Exercise details: Take the entries that follow and return exactly the lines from the one holding "The width and" through the one holding "Toggle visibility of", both included. Nothing else is needed.

Source data:
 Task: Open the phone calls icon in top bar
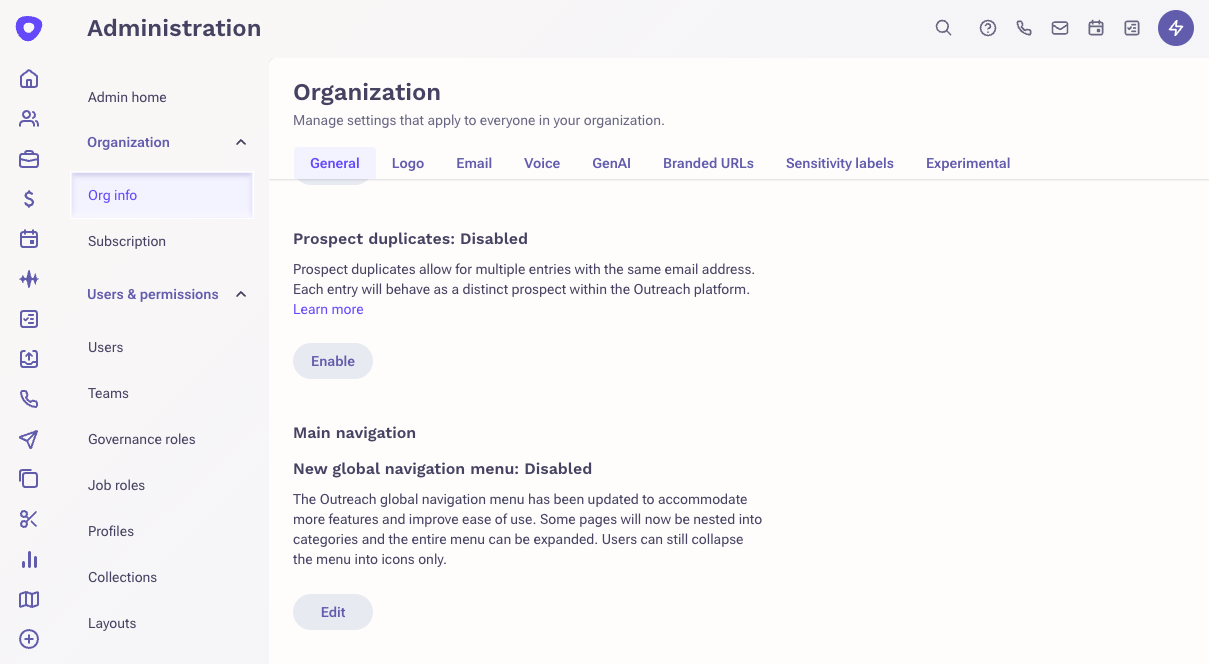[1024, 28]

* * *

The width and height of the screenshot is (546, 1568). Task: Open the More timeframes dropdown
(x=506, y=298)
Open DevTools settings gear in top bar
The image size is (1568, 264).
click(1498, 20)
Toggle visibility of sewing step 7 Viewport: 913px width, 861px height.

Task result:
The width and height of the screenshot is (546, 1568). Task: Open the More timeframes dropdown
(x=506, y=298)
Open DevTools settings gear in top bar
The image size is (1568, 264).
click(1498, 20)
Toggle visibility of sewing step 7 Viewport: 913px width, 861px height.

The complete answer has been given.